Texte fourni:
———

Ainsi donc, il n'existe pas de côté "simplement indien" ou " simplement chinois". Il y a le côté de Tchiang Kai-chek. Il y a le côté des ouvriers chinois avancés. Il y a les infinies nuances de la petite bourgeoisie. Quand Urbahns essaie de voir la question "du côté chinois", il prend en réalité les lunettes d'un petit-bourgeois chinois incapable, dans une situation difficile, de prendre position et de choisir son camp.

Erreurs de principe dans l'appréciation des révolutions chinoise et russe.

Jusque là, Urbahns se borne pour l'essentiel à répéter les errements de Louzon. Puis il veut "aller plus loin". Si l'on écarte de l'éditorial de Die Fahne des Kommunismus ses réserves, équivoques et autres échappatoires , son fond se résume dans la formule suivante : puisque la révolution nationale a triomphé en Chine, tandis qu'en Russie la contre-révolution a vaincu (ou a virtuellement vaincu, ou doit inéluctablement vaincre), qu'en découle-t-il ? L'article ne répond pas nettement. Sa philosophie éclectique lui permet précisément d'éluder une réponse claire.

J'estime indispensable pour exposer ce qui suit, de placer ici  les affirmations préliminaires suivantes :

1 . Le camarade Urbahns [*] a une conception erronée du caractère de la révolution russe et de l'étape qu'elle est en train de traverser. Il ne comprend pas la signification de Thermidor

2 . Le camarade Urbahns a une conception erronée, du mécanisme de classe de la révolution chinoise et de sa condition actuelle.

3 . De ses appréciations sociales fausses il tire des conclusions politiques erronées et extrêmement dangereuses.

———

Informations fournies:
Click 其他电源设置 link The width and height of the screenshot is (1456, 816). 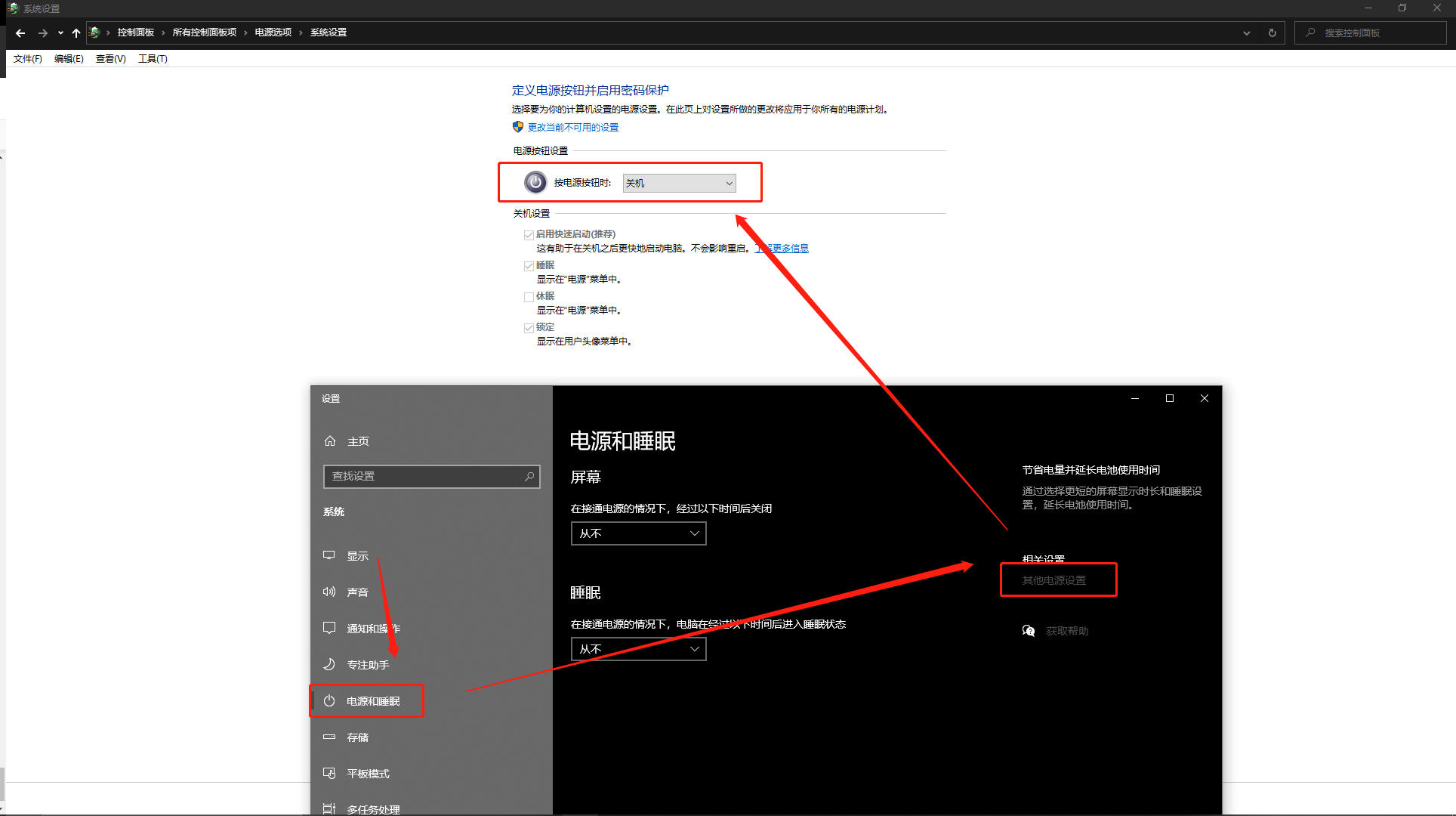click(x=1053, y=580)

———

Consignes et exigences:
Poursuivez le texte fourni sur les erreurs d'Urbahns concernant les révolutions chinoise et russe en reprenant juste après sa dernière phrase.

Réponse attendue:
4 . Le fait que, de même que Louzon et autres ultra-gauches, il ne pousse pas ses conclusions jusqu'au bout, démontre son inconséquence mais ne diminue en rien le danger de sa position fausse.

A cette étape, je suis obligé de citer un long passage de Die Fahne des Kommunismus dont l'éditorial s'efforce d'expliquer les conditions qui ont créé en Chine un "mouvement de libération nationale" de caractère révolutionnaire, dont la pointe était évidemment dirigée contre les impérialistes et dans lequel le prolétariat chinois voyait ses intérêts représentés.

Cette résolution s'est arrêtée au stade bourgeois;, elle a amené la dictature militaire de Tchiang Kai-chek, noyé dans le sang la révolution prolétarienne chinoise et lessoulèvements paysans révolutionnaires qui attentaient à la propriété privée et a rapproché la bourgeoisie chinoise des objectifs de la révolution bourgeoise. L'un de ces objectifs est l'unification nationale (..) Les concessions impérialistes sont une écharde douloureuse dans la chair de l'unification nationale de la Chine (…) Les Chinois cherchent à s'en débarrasser en négociant avec les puissances impérialistes; à l'égard de la Russie soviétique, qu'ils considèrent comme un adversaire bien plus faible, ils cherchent à y arriver par l'agression armée. En outre (!), ce qui sert de règle(massagebend) au gouvernement militaire chinois, c'est qu'une concession russe est, du point de vue de classe, un facteur plus (?) dangereux que les concessions accordées aux "frères ennemis" capitalistes. Tout le monde aurait dû prévoir ce conflit car il ne pouvait y avoir dans la Chine de la révolution bourgeoise aucune coexistence pacifique entre les intérêts chinois et russes. Seule une révolution chinoise victorieuse aurait pu réaliser une telle collaboration dans la vie. Et même si cette révolution s'achevait par le triomphe d'une Chine uniquement ouvrière et paysanne…" (nº 31, p. 245).

Je ne me souviens pas d'avoir rencontré, dans une ou deux dizaines de lignes, semblable galimatias, pareille confusion dans les idées. En tout cas, cela ne m'est pas arrivé souvent. Il faudrait une page entière pour débrouiller chaque ligne. Je vais essayer de le faire le plus brièvement possible en laissant de côté les contradictions secondaires.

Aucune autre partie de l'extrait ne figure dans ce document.